The Nielsen Corporation is a global provider of market research and analyses of media and viewer interactions. Nielsen attempts to provide its clients with valuable insights into consumer behavior and marketing information. The company accomplishes this through data collection and measurement methods that evaluate what consumers watch and what they buy. The company is best known for its Nielsen ratings, which measures the audiences for television, radio, and newspapers in media markets.
- The Nielsen Corporation is a global marketing research firm.
- Nielsen attempts to provide its clients with valuable insights into consumer behavior and marketing information by collecting data that measures what consumers watch and what they buy.
- The company is best known for its Nielsen ratings, which measures the audiences for television, radio. and newspapers in media markets.
Understanding the Nielsen Corporation
The company was founded by Arthur C. Nielsen Sr. in 1923 and was incorporated in 1929. Its worldwide headquartered are located in New York City. Investors and companies use Nielsen's ratings to predict consumer trends. Nielsen's ratings are also used by other industries including television, radio, consumer packaged goods and retail, advertising agencies, internet companies, music, video games, and sports.
In the 1920s, the company began providing analysis of brand-based advertising. In the 1930s, the company extended its analysis to the radio market. In 1947, it had expanded its reporting on the radio market to include the total audience, average audience, cumulative audience, and homes per dollar spent for time and talent for the top 20 radio shows. In 1950, Nielsen extended its ratings to the television industry using the same techniques that it had used for evaluating radio programming. Nielsen's methodology is now the standard way to evaluate television audiences around the world.
Through its market research tool, Homescan, Nielsen also measures the shopping and media behavior of millions of consumers around the world. By tracking all retail and grocery store purchases by consumers, the company's tool allows researchers to link purchasing habits to household demographic data.

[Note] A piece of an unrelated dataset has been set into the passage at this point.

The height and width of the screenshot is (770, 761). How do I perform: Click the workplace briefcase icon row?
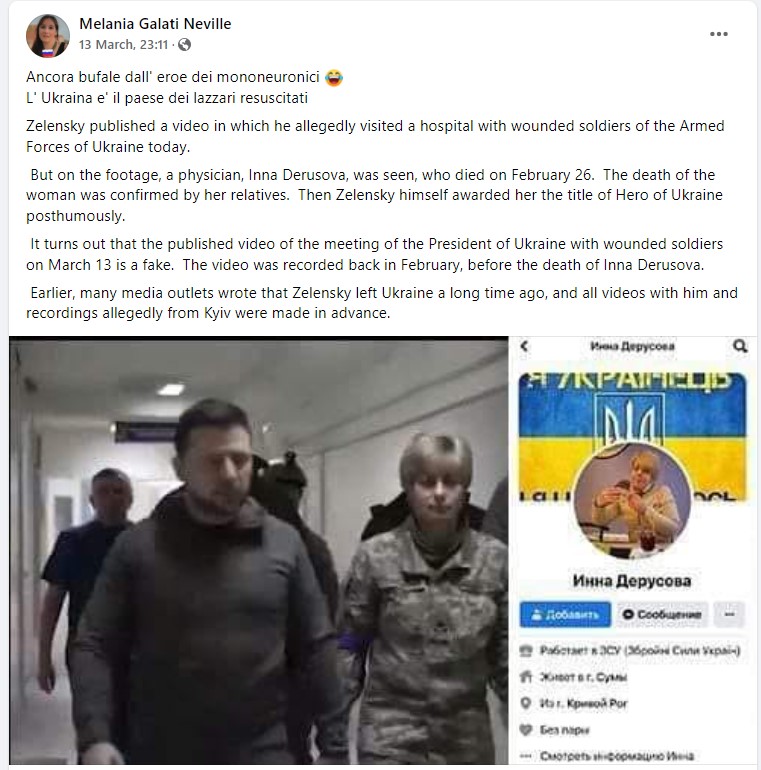point(630,651)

In 2005, the company began its Media Voice Panel (MVP) program. For this program, they asked panel members to carry around an electric device that collected station and program identification codes embedded within radio and television broadcasts they encountered. At the end of the day, the monitoring device was placed in a cradle that downloaded and transmitted the collected data back to Nielsen. This application was one of the first of its kind.